Capt. Factorial in his analysis rated players relative to their draft class which bumped Hedo's standing up quite a bit. I can see the reasoning there, but I'm also skeptical on the accuracy of basketball reference's Win Shares statistic on some of these guys. Hedo's career stats are nothing spectacular and if you look at his Win Share total, half of it comes at the defensive end. I don't fully understand where those numbers are coming from even after reading the description
here. It seems like their "Defensive Rating" stat is heavily dependent on team performance (similar to the crediting of Wins and Losses to pitchers in baseball) and thus not an accurate indicator of individual performance. Hedo played most of his career on playoff teams, two of them (San Antonio and Orlando) which were anchored by All-Defense players so we should expect his Defensive Rating to skew upward.
With Green and Harden I guess I just have a higher opinion of them than you do. I didn't put either in the hit category yet, but I think they're both on track for long careers as borderline All Stars similar to Peja Stojakovic. As top 5 picks there's a higher standard of what constitutes a hit though, so they probably need to make at least one All Star game to qualify.
I mentioned Noah, Gasol, Tyreke, and Curry as misses already. No one else on your list really qualifies as an error in judgement to me, just similar players to the ones he drafted who've had better careers so far. Like you said, it's too early to really label anyone a bust yet from the last 3 drafts so the assessment is incomplete. In my original analysis of Petrie's picks I only mentioned the players he "missed" on to point out that in most of those years he drafted an average player when there were a lot of average players left to choose from, which is to say he drew a spade from a deck of cards not an ace. (bad analogy?)
We could go back and forth like this forever with subjective opinions on everything without ever getting closer to an agreement. I'll admit though, for my part, that I seem to have backed myself into a corner with an argument I can't really justify. A brief overview of past drafts seems to indicate that the star players are evenly distributed amongst the teams and while the truly bad GMs stand out (say hello Michael Jordan) everyone else is somewhere in the middle.

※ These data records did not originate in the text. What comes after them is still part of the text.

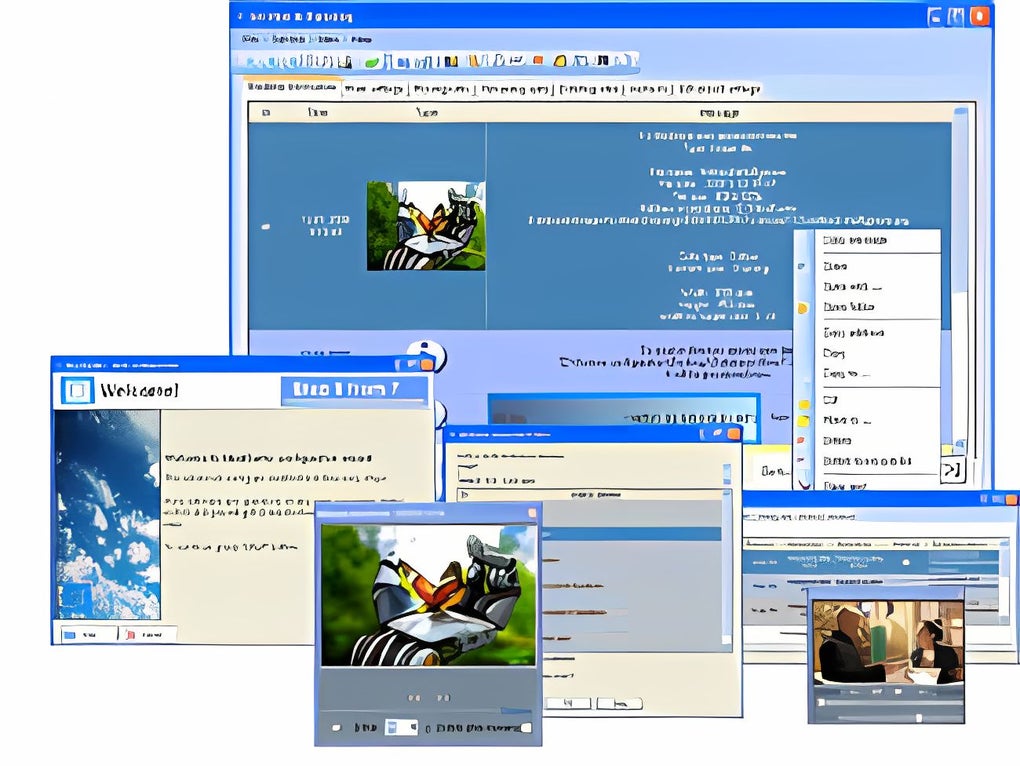Open the application logo icon in the Welcome dialog
Image resolution: width=1020 pixels, height=766 pixels.
click(x=78, y=390)
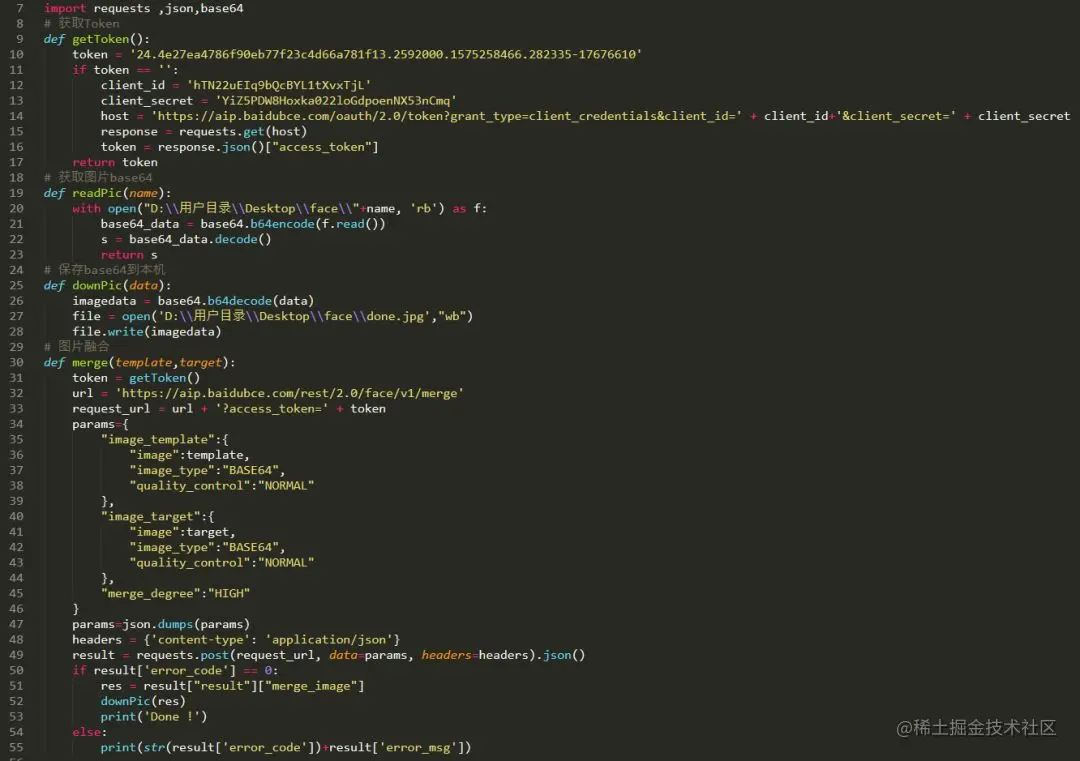This screenshot has height=761, width=1080.
Task: Click "merge_degree":"HIGH" entry
Action: pyautogui.click(x=175, y=593)
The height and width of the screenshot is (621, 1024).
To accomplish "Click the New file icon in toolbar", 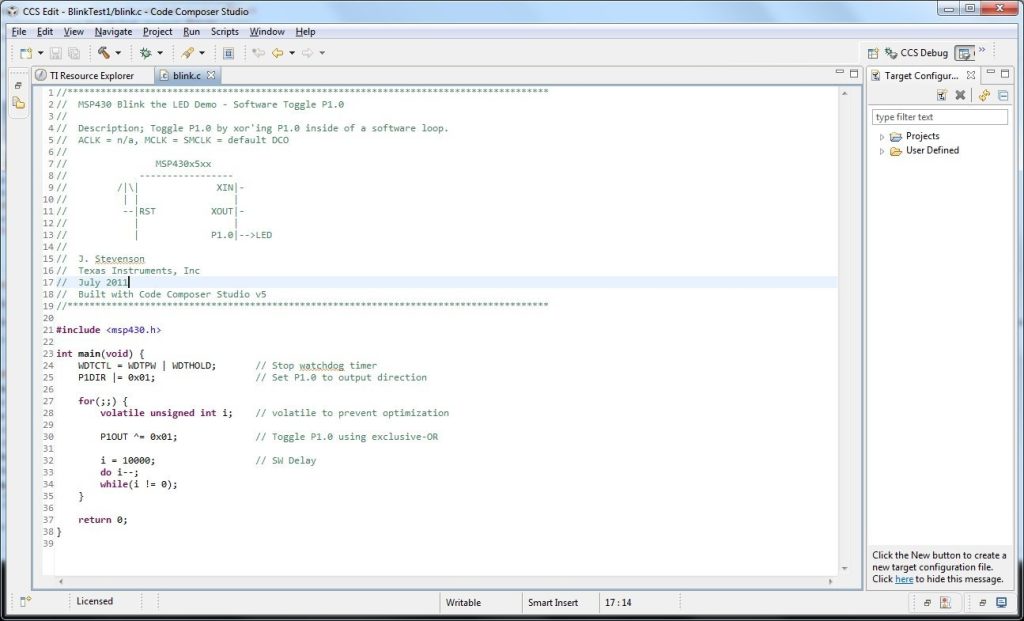I will click(26, 53).
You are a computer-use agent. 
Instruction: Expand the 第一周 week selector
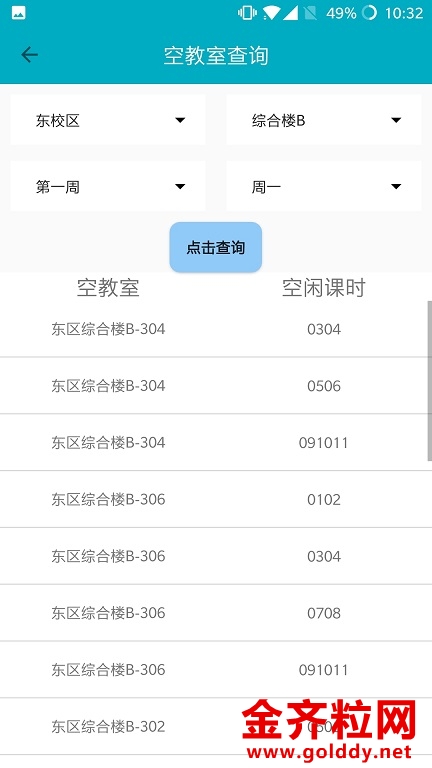[108, 186]
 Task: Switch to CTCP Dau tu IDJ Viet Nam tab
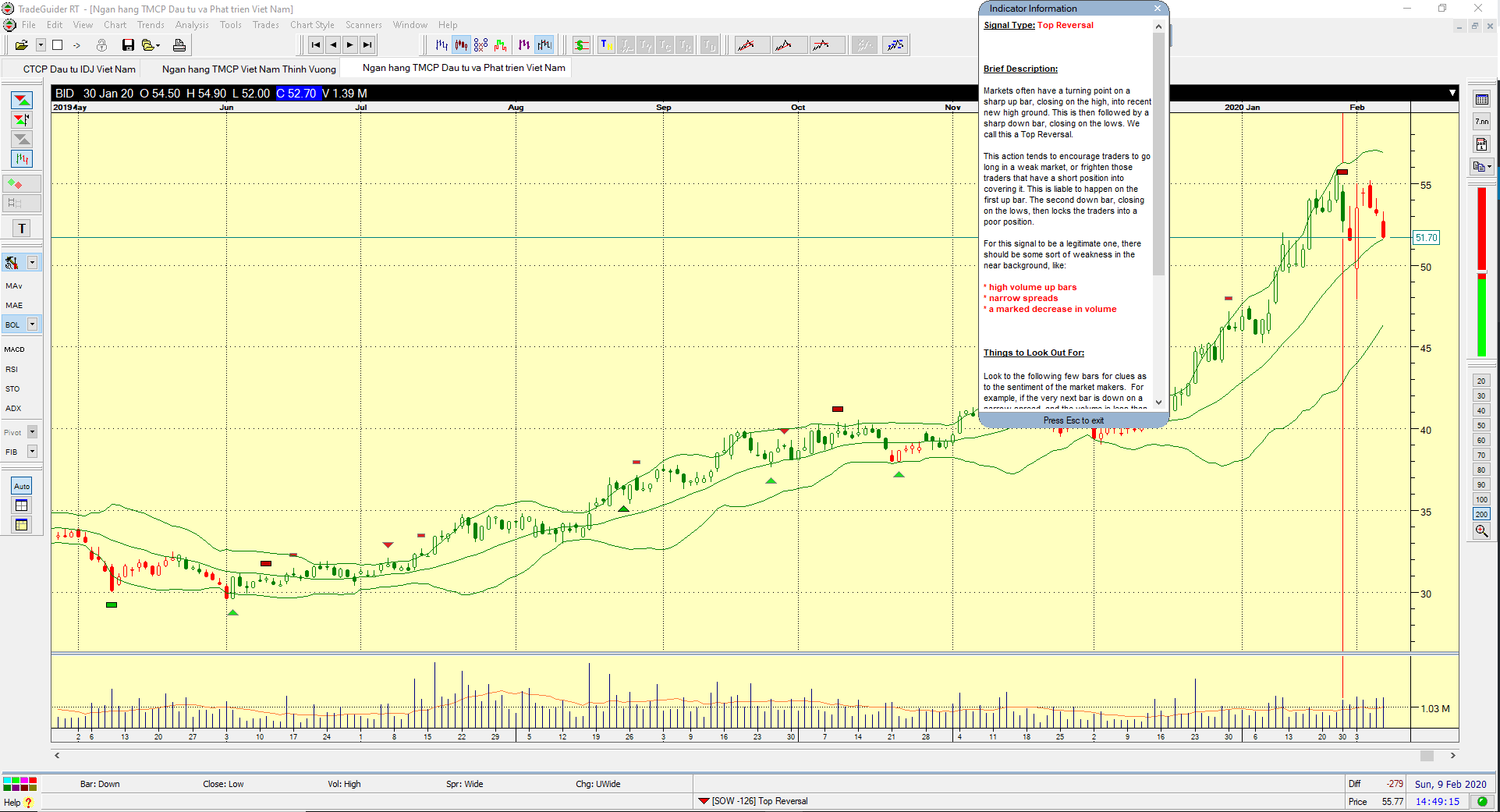click(79, 69)
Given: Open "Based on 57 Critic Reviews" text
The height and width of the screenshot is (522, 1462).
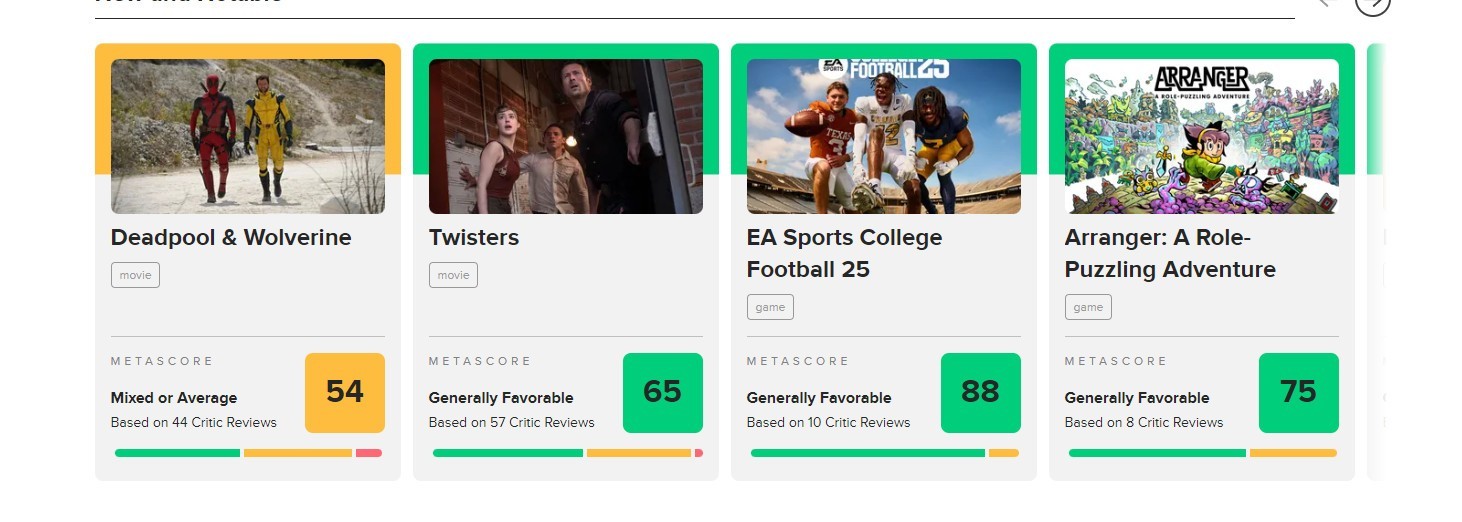Looking at the screenshot, I should [512, 422].
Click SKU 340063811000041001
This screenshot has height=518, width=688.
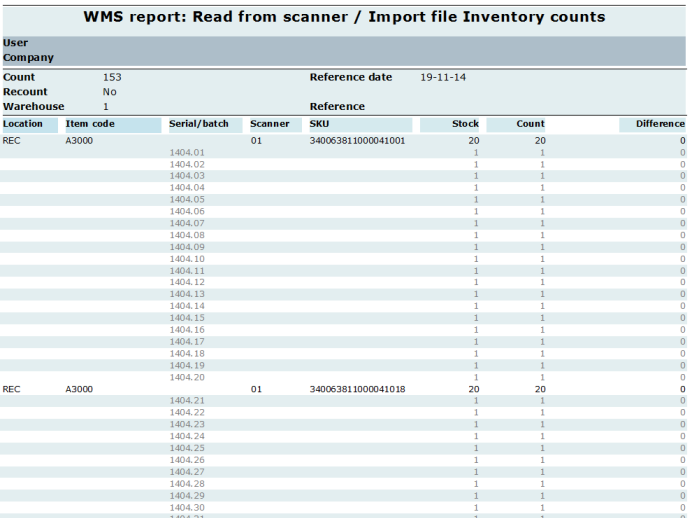(357, 141)
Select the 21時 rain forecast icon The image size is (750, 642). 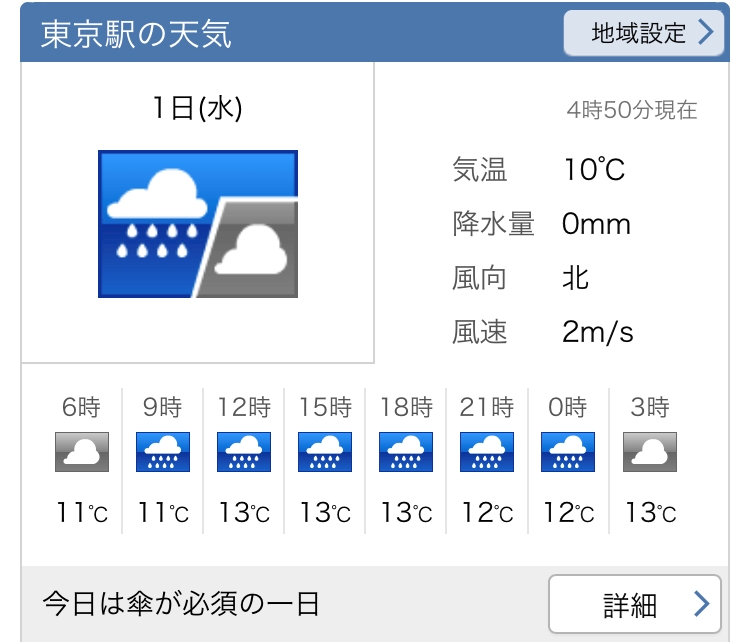pos(487,452)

The truth of the matter is I just woke up with a bad post-John Salmons trade hangover and I needed to do something to blow off some steam. I hear the same argument made every year after the draft that Petrie is some kind of draft genius and therefore his decisions shouldn't be questioned and my feeling every time is that it doesn't pass the sniff test. I wanted to at least prove it to myself once and for all. Taking a step back and putting it in better perspective it may just be that Petrie has done as well as anyone else at finding talent through the draft. Which is to say, as well as anyone can expect to do. Like Glenn said, we're fans. We're not expected to be objective. And I'm a fool for pretending that I could be more objective than anyone else. My biases are a little harder for
me to spot, but I bet they're perfectly obvious to everyone else. (Heh, just read my signature

)
I do have a particular axe to grind because there's been some high profile misses in recent years. I never liked Hawes as a prospect and I was on the Rondo bandwagon when no one else was. It's not lost on me that the last time Geoff reached on an undersized scoring guard with questionable defense from a small conference school over an inexperienced but gifted athlete from Kentucky, the guy he picked didn't make it through his rookie contract and the guy he passed up has played in two All Star games already at age 24. But I don't think Jimmer will be the bust that Douby was. And if I'm keeping score I should also admit that I wanted Brandon Jennings over Tyreke Evans and Geoff made the right move there.
Oh yeah, and I'm really looking forward to three more years of the John Salmons experience. Thanks again Geoff.